11 Şubat 2009 Çarşamba

Lady

Az önce bir kadını okudum. Hikayelerini. Güzel yazmıyor. Yine de ilginç bir şekilde estetik. Duyguyu iyi veriyor. Ne demekse bu da. Etkiliyor yani. Etkilendim. Çevremdeki herkesin -biri hariç, o hariç- "vay be" diyeceği türden bir hayat yaşamış. Sanırım hala da yaşıyor. Maceracı, aklına eseni yapan, cesur ve farklı. Özellerden. Ben o kadar cesur olamam mesela. Alem ne der korkusu herhalde. Ya da, ya da bilemiyorum işte. Henüz vakti gelmediği içindir. Belki "ego" dandır :) Neyse, geçiniz. Ne diyordum? Ha evet, özel kadın.
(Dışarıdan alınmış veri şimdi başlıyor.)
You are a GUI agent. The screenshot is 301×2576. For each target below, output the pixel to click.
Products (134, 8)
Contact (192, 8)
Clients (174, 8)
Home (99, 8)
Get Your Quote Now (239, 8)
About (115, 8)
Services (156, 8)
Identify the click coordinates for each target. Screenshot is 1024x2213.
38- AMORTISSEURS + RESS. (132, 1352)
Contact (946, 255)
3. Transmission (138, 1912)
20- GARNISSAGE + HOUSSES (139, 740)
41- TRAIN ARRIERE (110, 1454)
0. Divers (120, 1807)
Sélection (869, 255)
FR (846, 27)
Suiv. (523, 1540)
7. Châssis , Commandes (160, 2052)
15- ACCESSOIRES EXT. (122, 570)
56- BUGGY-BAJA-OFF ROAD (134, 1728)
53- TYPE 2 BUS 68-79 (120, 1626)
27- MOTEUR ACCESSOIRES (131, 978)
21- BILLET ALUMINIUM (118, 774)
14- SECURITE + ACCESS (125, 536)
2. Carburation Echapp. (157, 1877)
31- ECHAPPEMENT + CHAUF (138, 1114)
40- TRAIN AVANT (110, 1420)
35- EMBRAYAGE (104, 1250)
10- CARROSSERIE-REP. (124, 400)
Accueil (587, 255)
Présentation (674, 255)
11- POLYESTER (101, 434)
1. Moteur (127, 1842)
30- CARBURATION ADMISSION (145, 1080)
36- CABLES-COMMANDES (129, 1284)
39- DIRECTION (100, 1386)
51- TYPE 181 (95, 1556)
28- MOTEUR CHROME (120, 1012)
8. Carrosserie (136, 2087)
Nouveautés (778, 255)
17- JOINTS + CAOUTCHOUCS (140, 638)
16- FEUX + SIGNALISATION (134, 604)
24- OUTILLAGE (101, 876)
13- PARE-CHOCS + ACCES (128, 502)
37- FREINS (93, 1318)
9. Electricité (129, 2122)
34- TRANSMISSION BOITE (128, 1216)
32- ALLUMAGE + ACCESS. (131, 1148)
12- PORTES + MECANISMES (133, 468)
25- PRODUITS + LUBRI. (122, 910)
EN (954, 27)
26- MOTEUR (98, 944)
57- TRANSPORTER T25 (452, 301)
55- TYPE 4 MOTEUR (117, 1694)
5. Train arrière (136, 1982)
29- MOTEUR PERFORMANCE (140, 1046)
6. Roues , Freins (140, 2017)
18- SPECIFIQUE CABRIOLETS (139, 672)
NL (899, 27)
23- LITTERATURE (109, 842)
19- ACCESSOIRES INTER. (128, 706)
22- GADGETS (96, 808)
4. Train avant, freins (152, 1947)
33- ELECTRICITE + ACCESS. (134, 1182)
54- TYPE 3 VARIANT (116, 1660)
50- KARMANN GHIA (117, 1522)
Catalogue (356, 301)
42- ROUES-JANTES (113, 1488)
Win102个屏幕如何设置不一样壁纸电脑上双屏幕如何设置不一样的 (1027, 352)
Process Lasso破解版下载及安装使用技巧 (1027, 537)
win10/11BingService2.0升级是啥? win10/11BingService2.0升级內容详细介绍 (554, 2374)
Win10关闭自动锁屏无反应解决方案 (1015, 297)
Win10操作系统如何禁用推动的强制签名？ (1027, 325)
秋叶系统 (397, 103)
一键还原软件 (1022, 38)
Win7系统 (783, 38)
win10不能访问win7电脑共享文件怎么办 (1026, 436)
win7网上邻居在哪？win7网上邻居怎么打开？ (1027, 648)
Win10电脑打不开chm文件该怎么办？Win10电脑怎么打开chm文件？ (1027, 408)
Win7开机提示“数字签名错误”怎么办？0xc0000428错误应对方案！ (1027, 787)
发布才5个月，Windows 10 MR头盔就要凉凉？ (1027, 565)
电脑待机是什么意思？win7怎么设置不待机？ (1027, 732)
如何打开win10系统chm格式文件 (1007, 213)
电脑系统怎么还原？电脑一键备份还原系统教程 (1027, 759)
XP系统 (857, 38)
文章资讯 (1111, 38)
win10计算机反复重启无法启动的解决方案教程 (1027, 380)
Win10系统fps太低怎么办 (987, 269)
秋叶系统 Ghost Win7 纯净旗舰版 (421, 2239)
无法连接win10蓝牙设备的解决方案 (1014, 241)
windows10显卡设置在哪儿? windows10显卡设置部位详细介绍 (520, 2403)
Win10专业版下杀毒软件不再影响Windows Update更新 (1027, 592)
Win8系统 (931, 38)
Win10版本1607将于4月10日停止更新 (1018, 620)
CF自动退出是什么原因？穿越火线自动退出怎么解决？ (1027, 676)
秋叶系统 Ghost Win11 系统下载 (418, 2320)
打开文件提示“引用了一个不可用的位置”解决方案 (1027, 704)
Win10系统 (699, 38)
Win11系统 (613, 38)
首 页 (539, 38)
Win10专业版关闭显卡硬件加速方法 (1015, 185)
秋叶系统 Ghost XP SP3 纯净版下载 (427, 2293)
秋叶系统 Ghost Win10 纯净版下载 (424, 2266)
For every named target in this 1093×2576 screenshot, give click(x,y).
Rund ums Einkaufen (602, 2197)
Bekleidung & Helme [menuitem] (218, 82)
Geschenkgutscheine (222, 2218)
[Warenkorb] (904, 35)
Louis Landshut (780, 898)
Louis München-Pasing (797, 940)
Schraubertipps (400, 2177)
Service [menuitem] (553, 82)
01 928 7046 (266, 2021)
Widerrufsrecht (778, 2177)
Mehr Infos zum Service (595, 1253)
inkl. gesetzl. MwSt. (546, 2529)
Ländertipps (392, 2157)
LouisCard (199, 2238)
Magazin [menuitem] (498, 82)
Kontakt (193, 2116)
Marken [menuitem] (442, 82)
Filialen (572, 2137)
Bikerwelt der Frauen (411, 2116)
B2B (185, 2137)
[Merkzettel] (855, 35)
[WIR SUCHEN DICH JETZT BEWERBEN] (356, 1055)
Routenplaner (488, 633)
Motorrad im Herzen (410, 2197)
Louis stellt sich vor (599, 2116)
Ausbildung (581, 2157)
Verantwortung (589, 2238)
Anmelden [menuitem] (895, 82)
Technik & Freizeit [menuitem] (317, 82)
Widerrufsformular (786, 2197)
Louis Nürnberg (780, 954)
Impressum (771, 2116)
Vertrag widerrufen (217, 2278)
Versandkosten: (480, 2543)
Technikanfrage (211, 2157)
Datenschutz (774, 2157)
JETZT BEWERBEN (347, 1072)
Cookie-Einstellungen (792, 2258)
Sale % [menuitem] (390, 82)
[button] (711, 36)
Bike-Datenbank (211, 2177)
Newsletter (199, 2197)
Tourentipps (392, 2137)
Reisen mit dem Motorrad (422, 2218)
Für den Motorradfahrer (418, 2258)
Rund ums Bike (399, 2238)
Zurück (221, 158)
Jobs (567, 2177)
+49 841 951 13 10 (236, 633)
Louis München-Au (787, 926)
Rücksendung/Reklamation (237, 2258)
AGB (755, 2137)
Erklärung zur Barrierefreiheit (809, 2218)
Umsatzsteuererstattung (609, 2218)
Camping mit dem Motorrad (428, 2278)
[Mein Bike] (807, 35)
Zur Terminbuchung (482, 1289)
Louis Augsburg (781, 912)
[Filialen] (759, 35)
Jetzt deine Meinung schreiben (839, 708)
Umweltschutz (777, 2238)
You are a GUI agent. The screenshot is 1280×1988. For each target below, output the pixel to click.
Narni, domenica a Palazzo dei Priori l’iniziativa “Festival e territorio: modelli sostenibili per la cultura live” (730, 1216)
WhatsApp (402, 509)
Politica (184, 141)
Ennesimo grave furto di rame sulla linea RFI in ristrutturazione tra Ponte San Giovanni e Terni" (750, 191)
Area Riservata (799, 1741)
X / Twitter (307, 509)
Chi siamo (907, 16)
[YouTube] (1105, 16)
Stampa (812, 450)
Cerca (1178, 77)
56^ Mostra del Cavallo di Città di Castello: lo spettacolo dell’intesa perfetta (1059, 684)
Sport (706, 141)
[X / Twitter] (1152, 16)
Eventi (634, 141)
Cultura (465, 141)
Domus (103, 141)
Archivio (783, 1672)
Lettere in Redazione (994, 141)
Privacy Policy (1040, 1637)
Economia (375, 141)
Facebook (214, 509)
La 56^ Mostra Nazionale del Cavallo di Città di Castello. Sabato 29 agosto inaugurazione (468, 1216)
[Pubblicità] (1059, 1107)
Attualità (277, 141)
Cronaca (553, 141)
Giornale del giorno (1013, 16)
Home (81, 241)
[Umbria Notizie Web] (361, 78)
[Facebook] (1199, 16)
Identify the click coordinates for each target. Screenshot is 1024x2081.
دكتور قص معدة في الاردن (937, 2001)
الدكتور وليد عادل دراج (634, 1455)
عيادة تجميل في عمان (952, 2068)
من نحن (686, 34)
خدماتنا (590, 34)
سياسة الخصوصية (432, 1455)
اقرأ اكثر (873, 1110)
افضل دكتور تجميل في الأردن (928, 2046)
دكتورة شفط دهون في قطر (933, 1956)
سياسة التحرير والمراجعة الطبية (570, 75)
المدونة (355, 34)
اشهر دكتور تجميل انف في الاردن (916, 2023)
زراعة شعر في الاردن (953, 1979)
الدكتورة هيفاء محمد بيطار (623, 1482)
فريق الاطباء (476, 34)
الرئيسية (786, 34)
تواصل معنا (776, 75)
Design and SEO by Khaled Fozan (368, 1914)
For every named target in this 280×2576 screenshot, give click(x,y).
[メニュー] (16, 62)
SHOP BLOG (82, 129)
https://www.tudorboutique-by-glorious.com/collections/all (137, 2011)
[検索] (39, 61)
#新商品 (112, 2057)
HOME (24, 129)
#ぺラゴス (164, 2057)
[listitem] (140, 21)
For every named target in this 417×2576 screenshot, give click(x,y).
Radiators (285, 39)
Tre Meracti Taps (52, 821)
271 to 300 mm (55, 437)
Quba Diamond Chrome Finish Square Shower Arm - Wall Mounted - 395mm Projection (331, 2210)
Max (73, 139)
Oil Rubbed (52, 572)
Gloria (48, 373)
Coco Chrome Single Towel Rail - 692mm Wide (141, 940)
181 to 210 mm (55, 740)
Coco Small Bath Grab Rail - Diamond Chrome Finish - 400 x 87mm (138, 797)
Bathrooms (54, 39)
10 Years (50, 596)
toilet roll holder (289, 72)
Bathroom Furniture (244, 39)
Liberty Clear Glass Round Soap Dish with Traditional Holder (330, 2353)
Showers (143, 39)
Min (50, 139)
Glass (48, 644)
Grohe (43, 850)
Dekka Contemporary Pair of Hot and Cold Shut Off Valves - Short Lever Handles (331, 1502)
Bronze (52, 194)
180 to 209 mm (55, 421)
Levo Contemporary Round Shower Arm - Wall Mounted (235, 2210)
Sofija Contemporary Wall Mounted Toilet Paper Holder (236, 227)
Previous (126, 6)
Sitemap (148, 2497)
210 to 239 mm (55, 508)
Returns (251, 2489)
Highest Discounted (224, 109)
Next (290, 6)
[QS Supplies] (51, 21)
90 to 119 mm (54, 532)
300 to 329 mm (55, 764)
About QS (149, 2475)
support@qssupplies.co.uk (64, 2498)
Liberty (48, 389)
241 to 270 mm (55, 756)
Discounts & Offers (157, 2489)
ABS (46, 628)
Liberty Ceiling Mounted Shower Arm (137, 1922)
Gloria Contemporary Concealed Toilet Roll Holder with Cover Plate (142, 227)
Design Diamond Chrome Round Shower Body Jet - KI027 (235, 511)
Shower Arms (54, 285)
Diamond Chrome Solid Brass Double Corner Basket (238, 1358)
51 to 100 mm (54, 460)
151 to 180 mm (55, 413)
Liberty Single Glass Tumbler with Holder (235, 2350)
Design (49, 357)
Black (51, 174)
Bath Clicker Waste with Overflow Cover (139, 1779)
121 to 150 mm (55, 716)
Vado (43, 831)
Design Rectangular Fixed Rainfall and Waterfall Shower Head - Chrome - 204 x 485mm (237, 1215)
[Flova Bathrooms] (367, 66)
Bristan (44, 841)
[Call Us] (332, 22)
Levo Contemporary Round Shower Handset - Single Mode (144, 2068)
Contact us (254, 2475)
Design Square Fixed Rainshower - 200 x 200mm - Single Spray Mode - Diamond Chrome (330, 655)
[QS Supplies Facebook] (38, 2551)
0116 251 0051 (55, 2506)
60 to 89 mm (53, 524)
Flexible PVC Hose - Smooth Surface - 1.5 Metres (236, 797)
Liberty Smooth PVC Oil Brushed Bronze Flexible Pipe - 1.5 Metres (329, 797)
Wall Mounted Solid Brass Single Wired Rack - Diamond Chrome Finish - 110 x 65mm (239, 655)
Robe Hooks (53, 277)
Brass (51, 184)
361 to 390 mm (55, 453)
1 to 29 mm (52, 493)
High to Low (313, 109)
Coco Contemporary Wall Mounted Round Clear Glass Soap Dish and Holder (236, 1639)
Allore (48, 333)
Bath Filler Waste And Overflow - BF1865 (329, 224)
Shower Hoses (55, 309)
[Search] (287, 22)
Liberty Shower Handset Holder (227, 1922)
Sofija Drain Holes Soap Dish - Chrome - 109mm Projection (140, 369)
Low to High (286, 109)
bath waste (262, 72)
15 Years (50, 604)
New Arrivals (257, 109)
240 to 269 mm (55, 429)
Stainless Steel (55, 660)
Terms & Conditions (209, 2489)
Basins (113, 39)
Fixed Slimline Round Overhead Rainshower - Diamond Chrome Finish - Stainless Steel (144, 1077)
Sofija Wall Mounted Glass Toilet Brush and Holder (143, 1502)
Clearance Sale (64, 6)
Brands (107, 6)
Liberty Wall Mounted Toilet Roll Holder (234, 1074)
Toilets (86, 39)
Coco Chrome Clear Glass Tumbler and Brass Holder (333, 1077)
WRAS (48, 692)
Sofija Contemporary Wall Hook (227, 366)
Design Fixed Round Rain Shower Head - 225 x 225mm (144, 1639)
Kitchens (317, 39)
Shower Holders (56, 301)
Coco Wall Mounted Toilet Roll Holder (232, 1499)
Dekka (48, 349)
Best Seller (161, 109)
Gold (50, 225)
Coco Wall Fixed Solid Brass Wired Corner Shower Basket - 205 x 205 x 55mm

Seyahat, sanat, aşk ve erkekler üzerine bir sürü şey yazmış. Yaşamış hepsini. Yaşatarak yazmış. Bravo. En önemlisi, samimi. Ama stil sahibi değil. Kendisi evet, ama yazıları değil. Sanatçıymış; tiyatro, müzik, edebiyat, sinema, fotoğraf... ne ararsan durumu. Güzel bir kadın olduğuna da eminim. Peki ben neden onu anlattım şimdi? Yarın ilk iş, "vay be" demeyecek "hariç" kişiye okutacağım onu. Fazla alay eder olduk çünkü. Dengeye ihtiyacımız var. İçimizdeki lady uyansın artık o güzellik uykusundan. Bakalım güzelleşmiş mi?